Złotym środkiem na owocną wędrówkę i na całe życie jest wierność Bożemu Słowu. Ten kto strzeże je z całych swych sił i dla kogo staje się ono mądrością i umiejętnością z pewnością dotrze do celu szczęśliwie.
Ważne by chcieć to słowo usłyszeć. Warunkiem jest pragnienie i tęsknota. To jest pierwszy krok. Kolejny krok wytyczony jest już nie tyle moim "chceniem" ile dokonaniem czynu sięgnięcia po te słowo. Tu przypomina mi się pytanie, które kiedyś zadał nam nauczyciel gdy uczyliśmy się grać na gitarze-chcecie czy zamierzacie się nauczyć grać? - po czasie wyszło, że m.in. ja tylko chciałem, bo koniec końców się nie nauczyłem, więc pozostały tylko chęci bez konkretnych kroków. Gdy pragnę i dokonuję wyboru, zaczynam wsłuchiwać się w to słowo to ważne jest bym również chciał je usłyszeć z całym swym bogactwem, bym chciał usłyszeć to, co Bóg chce mi powiedzieć, a nie to co ja chce usłyszeć - z całą prawdą i mocą. A to jest strasznie trudne - chcieć bardziej tego, co chce Bóg niż ja sam chce.
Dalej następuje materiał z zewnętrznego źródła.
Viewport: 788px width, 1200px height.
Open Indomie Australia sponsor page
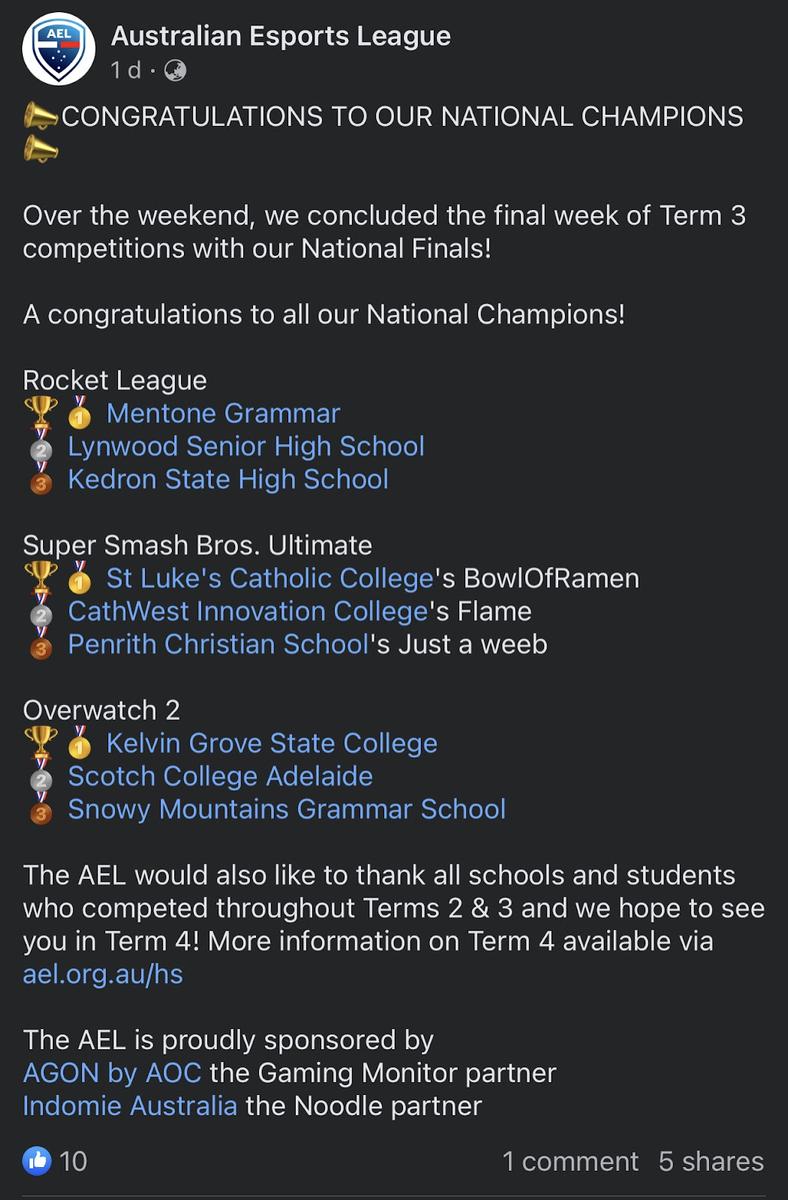pos(130,1106)
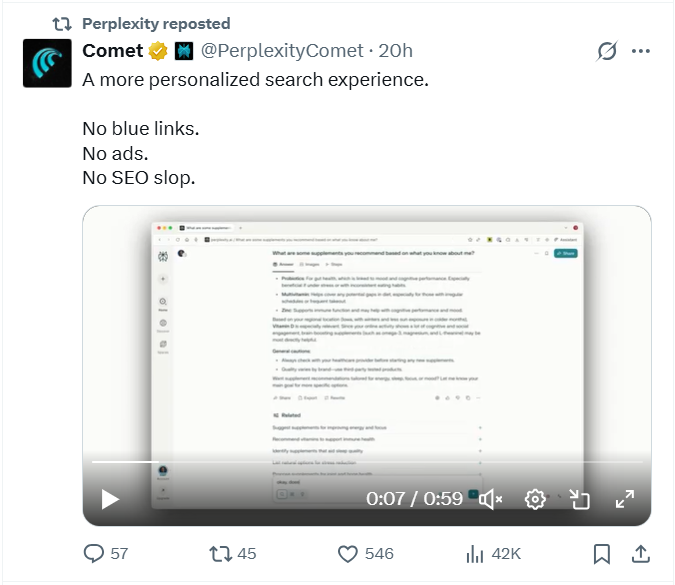675x585 pixels.
Task: Open the three-dot more options menu
Action: click(x=641, y=51)
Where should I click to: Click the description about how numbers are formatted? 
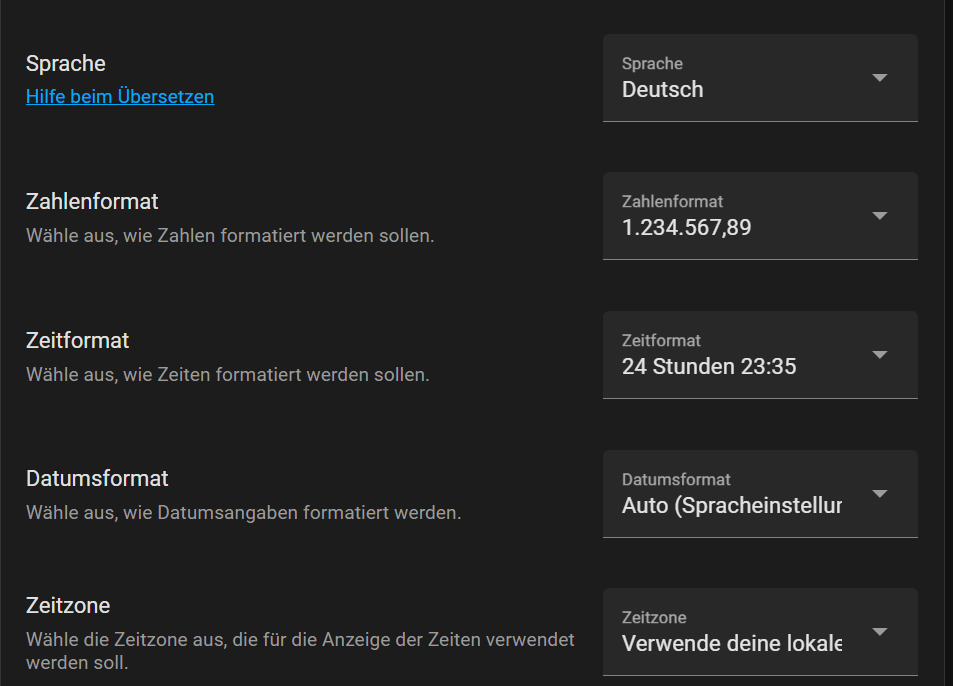[x=230, y=237]
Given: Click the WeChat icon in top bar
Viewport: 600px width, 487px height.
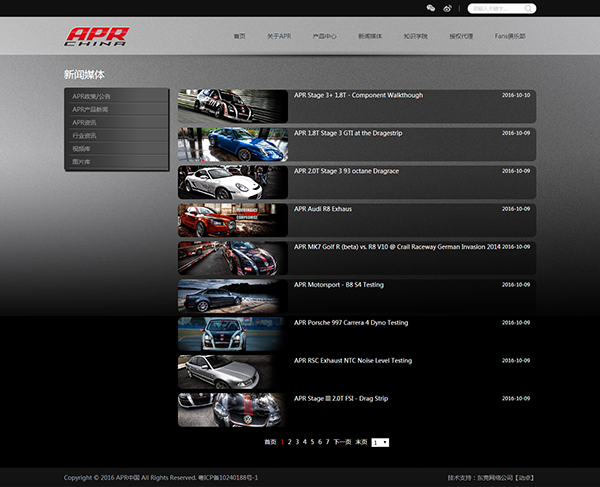Looking at the screenshot, I should pyautogui.click(x=431, y=8).
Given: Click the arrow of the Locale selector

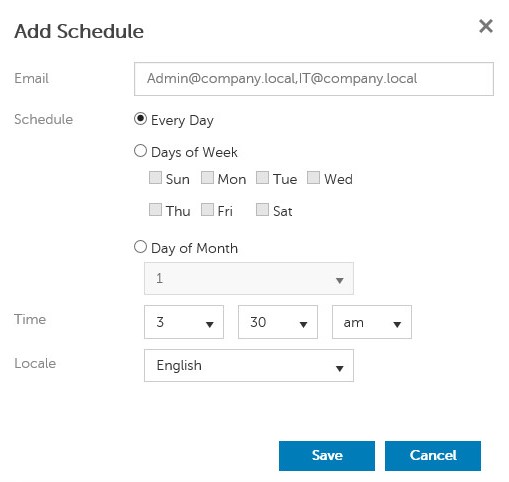Looking at the screenshot, I should point(339,369).
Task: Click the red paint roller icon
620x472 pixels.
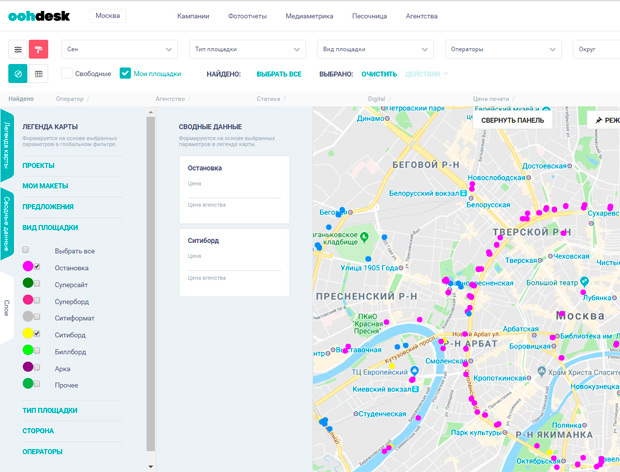Action: click(x=38, y=49)
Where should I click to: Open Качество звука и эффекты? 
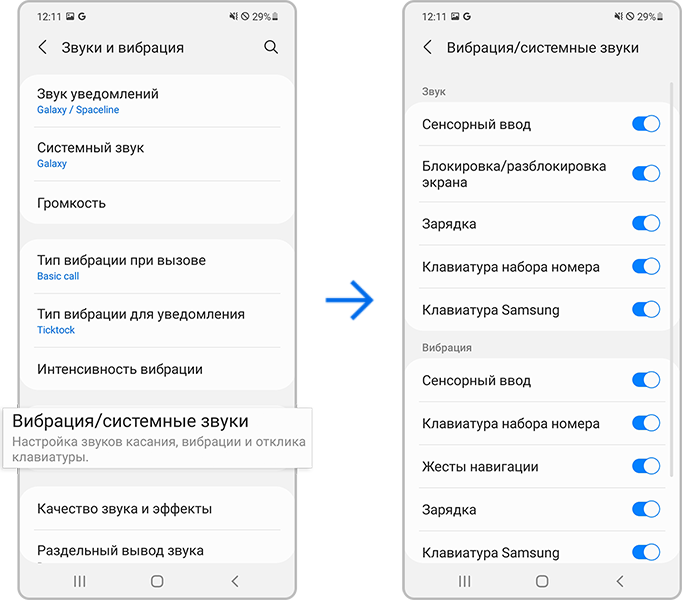[x=157, y=508]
Później następuje wchodzenie w głębokość mego serca i dokonywania konfrontacji słowa z moim życiem. Bóg swoim słowem chce prześwietlić moje serce i je uzdrowić, uczynić nowym. Potem zostaje modlitwa i życie. Modlitwa, bo cenną i niezmiernie priorytetową rzeczą jest bym nie zniekształcił usłyszanego słowa swoim życiem czy nauczaniem, bym swoimi wyborami nie zmienił ani najmniejszej litery w słowie, bym go nie zniweczył. Trzeba więc nam się stale wsłuchiwać i tym żyć - na serio, bez udawania.
Chcesz dotrzeć do celu, chcesz dobrze i owocnie przygotować się do Paschy w tym Wielkim Poście -słuchaj Boga-On wskaże ci drogę, choćbyś nawet był/a na rozstaju dróg-On wskaże ci kierunek. O to dziś prośmy Pana!